Robert Crosse (theologian) explained

Robert Crosse
Occupation:English puritan theologian
Alma Mater:Lincoln College, Oxford

Robert Crosse (1606–1683) was an English puritan theologian.

Life

He was son of William Crosse of Dunster, Somerset. He entered Lincoln College, Oxford, in 1621, obtained a fellowship in 1627, graduated in arts, and in 1637 proceeded B.D. Siding with the presbyterians on the outbreak of the First English Civil War, he was nominated in 1643 one of the Westminster Assembly, and took the Solemn League and Covenant.[1]

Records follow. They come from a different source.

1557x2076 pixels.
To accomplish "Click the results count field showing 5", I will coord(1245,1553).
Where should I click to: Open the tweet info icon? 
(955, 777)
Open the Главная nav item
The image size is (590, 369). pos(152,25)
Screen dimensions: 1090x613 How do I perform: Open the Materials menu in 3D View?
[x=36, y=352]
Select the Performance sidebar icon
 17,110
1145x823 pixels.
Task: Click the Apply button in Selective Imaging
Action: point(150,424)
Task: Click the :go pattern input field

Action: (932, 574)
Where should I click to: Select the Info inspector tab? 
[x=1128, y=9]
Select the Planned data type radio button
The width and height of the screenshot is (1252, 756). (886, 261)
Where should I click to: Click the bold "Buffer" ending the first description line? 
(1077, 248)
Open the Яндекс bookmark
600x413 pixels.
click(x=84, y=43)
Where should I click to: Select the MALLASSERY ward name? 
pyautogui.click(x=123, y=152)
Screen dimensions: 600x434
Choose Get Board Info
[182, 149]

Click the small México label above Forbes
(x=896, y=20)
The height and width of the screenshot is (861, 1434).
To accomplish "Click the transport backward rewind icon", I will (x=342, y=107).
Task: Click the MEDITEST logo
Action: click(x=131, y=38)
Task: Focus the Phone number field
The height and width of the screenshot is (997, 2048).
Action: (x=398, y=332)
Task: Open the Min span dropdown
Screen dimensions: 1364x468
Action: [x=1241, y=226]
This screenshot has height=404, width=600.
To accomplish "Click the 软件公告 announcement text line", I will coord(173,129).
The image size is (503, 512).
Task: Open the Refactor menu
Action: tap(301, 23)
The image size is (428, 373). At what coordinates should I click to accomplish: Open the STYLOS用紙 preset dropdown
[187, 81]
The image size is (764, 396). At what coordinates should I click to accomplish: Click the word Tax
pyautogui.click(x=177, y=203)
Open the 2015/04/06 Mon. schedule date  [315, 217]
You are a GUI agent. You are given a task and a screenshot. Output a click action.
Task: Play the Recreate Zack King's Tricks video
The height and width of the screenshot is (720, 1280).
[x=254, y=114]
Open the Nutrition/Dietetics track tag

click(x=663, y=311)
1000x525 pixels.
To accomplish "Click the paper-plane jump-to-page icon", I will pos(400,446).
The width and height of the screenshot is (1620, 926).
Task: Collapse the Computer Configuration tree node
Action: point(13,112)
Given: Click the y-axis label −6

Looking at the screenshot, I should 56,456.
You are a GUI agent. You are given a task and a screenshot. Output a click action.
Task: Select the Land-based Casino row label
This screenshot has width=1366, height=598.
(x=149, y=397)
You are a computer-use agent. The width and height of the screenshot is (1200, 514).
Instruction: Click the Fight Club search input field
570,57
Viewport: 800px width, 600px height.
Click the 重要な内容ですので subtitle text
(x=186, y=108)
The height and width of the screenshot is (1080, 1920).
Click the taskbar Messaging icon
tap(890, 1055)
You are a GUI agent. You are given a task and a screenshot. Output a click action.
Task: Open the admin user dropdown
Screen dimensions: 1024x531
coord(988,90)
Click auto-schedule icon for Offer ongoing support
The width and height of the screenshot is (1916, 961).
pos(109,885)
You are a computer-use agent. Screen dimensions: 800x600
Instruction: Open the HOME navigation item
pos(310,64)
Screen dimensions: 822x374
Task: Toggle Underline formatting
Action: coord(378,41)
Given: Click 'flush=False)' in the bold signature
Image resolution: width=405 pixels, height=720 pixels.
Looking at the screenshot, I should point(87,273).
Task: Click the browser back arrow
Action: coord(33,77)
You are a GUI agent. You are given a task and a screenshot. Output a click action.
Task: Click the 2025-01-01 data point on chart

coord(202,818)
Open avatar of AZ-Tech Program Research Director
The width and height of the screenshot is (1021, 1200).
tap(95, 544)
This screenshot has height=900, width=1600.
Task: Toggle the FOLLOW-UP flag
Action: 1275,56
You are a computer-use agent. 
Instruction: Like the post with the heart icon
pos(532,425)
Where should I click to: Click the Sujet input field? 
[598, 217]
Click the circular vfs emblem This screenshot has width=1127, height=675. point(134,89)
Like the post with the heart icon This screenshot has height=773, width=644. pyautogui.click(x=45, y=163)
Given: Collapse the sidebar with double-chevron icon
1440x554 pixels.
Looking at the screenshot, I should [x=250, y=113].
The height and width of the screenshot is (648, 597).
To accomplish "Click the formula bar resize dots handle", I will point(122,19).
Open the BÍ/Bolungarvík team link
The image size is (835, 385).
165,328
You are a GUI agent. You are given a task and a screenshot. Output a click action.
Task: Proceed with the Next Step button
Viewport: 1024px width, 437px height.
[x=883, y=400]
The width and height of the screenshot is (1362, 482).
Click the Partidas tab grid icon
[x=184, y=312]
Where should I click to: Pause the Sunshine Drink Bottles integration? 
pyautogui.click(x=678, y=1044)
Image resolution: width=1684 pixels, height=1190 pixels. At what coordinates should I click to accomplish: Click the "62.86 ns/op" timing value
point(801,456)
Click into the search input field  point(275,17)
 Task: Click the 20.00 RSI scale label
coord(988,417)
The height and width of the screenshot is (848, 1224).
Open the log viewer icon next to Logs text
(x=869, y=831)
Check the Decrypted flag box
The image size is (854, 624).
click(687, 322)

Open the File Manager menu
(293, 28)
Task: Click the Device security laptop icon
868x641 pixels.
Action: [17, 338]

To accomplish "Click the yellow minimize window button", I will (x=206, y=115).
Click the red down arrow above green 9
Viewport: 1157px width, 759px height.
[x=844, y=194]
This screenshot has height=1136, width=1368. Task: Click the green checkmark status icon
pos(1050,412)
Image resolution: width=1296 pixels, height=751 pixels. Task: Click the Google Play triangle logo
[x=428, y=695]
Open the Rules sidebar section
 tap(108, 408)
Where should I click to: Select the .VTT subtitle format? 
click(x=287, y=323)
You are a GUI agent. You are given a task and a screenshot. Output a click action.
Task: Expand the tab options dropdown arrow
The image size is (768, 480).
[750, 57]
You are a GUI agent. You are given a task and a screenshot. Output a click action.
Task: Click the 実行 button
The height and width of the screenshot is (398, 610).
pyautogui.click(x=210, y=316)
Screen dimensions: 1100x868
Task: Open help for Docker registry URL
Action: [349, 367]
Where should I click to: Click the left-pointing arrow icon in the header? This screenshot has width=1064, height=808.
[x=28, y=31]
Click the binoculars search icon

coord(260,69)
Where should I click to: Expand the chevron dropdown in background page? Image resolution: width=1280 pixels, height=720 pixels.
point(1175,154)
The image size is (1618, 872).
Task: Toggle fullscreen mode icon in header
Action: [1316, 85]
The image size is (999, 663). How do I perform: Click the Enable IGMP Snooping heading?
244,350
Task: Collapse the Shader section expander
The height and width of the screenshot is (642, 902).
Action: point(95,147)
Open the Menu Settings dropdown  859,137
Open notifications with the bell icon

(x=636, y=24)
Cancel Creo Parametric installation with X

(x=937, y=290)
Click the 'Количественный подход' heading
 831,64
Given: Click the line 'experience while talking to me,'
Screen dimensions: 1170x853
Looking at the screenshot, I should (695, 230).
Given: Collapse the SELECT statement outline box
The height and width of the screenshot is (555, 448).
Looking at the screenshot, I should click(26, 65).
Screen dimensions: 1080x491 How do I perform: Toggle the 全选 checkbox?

In 1648, submitting to the parliamentarian visitors, he was appointed by the committee for the reformation of the University of Oxford to succeed Dr. Robert Sanderson as Regius Professor of Divinity. He declined the post, however, and soon afterwards was instituted as vicar of Chew Magna in Somerset. At the Restoration he conformed, and as there was nobody to claim his living, he retained it till his death on 12 December 1683. Anthony à Wood says he was a noted philosopher and theologian, an able preacher, and well versed in the Church Fathers and scholastic philosophers.[1] [2]

He had a controversy with Joseph Glanvill, on the subject of Aristotelian philosophy. This became sharp when Crosse accused Glanvill, and the Royal Society of which he was a Fellow, of being "downright atheists", based on their experimental philosophy. Crosse then passed the baton to Henry Stubbe, who became a very persistent critic of the Society.[3] [4] A book which Crosse wrote against Glanvill was rejected by the licensers, but Glanvill, having obtained the contents of it, sent it in a letter to Dr. Nathaniel Ingelo, who had a hundred copies of it privately printed under the title of the Chew Gazette. Afterwards Crosse wrote ballads against Glanvill with the object of ridiculing him and the Royal Society.[1]

Works

He was the author of Logon alogia, seu Exercitatio Theologica de Insipientia Rationis humanae, Gratia Christi destitutae, in Rebus Fidei; in 1 Cor. ii. 14, Oxford, 1655, 4to.[1]

Notes and References

  1. Crosse, Robert. 13.
  2. Wood, Athenae Oxonienses (ed. Bliss), iv. 122.
  3. Jon Parkin, Science, Religion and Politics in Restoration England: Richard Cumberland's De Legibus Naturae (1999), p. 130 and p. 134.